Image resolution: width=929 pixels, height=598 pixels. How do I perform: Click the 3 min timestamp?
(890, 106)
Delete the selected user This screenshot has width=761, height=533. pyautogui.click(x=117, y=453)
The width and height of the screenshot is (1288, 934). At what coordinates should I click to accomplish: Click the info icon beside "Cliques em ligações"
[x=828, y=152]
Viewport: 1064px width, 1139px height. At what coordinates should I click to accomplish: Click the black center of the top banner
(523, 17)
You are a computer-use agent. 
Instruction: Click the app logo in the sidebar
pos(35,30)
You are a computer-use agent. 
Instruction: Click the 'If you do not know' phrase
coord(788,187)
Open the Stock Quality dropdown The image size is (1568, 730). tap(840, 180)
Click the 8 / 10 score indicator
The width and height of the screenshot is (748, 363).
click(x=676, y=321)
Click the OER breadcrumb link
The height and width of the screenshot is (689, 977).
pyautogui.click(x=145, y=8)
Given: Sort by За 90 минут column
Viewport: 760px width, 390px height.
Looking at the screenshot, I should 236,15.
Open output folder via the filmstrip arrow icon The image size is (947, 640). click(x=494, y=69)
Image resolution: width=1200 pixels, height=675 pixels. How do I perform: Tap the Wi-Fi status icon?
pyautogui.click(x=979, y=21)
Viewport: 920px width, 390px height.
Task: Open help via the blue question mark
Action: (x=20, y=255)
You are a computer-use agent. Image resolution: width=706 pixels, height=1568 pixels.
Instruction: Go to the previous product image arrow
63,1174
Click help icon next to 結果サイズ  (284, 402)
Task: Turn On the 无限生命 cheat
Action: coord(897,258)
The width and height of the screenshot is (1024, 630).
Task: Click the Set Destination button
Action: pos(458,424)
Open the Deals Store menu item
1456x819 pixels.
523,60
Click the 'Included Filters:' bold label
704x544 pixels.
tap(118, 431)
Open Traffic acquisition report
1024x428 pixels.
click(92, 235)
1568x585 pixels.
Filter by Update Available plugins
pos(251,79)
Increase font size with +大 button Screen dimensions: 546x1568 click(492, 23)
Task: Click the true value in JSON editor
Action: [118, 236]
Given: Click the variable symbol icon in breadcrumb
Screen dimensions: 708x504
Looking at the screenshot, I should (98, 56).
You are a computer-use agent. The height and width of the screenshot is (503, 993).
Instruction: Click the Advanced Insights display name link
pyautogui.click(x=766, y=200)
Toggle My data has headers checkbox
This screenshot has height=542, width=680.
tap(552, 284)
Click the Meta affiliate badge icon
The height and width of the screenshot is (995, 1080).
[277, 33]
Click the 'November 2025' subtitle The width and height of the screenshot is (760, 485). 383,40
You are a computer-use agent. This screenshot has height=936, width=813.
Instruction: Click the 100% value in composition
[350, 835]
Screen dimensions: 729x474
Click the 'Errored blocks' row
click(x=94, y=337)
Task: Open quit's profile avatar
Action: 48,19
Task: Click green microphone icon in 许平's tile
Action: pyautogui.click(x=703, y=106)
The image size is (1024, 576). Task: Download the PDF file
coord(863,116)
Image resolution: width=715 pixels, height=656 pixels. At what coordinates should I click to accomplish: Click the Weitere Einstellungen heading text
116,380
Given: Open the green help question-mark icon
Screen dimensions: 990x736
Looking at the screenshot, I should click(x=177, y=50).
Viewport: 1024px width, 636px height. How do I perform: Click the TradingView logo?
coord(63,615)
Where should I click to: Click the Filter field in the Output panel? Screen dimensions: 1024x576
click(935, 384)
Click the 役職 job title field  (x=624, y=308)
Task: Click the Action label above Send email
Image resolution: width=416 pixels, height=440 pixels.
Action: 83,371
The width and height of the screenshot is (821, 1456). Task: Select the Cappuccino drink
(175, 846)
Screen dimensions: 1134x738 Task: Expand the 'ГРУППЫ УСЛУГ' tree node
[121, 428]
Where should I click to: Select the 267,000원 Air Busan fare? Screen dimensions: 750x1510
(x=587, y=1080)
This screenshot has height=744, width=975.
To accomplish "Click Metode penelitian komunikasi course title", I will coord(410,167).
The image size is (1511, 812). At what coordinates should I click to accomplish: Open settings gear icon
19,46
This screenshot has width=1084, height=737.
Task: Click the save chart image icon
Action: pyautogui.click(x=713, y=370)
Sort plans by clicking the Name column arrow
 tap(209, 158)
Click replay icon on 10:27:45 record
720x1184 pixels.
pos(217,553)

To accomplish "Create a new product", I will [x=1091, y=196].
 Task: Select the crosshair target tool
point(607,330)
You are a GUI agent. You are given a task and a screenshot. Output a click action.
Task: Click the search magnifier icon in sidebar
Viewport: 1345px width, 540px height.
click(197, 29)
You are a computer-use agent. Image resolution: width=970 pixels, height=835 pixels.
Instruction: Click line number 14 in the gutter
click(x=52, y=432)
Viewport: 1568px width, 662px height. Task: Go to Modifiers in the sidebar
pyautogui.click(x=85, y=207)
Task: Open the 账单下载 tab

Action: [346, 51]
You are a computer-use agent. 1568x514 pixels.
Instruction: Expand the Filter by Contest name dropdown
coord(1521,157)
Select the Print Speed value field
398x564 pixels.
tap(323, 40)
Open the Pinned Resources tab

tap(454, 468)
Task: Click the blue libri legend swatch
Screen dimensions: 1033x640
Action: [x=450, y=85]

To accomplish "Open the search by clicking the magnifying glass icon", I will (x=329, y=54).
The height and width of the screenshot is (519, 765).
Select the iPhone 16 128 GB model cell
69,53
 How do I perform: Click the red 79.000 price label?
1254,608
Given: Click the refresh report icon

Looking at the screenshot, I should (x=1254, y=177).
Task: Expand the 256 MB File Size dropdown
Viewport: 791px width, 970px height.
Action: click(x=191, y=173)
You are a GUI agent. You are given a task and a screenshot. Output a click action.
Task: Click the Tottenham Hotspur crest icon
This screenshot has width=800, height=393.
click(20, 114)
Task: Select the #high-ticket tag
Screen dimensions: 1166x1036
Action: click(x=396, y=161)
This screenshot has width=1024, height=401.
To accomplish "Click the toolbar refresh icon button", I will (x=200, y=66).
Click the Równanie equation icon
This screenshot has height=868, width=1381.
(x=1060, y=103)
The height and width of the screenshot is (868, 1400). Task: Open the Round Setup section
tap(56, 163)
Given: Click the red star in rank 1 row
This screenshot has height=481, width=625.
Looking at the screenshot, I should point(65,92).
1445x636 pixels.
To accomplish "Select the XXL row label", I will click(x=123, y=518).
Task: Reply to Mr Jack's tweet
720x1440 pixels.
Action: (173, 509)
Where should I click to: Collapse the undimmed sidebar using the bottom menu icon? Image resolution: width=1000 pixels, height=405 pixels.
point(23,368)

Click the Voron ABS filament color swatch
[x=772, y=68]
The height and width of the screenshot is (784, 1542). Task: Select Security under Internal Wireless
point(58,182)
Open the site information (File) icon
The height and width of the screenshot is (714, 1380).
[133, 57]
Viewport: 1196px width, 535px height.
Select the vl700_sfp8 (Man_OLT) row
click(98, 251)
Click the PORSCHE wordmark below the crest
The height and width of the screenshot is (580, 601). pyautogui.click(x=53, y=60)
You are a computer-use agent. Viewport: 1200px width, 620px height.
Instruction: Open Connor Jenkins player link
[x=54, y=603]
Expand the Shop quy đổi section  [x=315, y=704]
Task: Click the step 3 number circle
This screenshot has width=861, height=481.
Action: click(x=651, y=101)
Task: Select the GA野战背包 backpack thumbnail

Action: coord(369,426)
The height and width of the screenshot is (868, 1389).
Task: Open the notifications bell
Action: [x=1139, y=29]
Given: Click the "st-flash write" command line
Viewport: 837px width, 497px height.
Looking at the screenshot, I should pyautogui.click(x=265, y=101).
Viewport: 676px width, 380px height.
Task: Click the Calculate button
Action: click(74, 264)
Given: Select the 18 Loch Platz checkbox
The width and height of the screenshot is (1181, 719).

**Task to carry out:**
After reading through the material, report every line that holds "computer".

**Answer below:**
You are a computer-use agent. 
You are a computer-use agent. 
You are a computer-use agent. Image resolution: width=706 pixels, height=1568 pixels.
You are a computer-use agent. The height and width of the screenshot is (503, 993).
You are a computer-use agent. This screenshot has height=936, width=813.
You are a computer-use agent. Image resolution: width=970 pixels, height=835 pixels.
You are a computer-use agent. 1568x514 pixels.
You are a computer-use agent. Viewport: 1200px width, 620px height.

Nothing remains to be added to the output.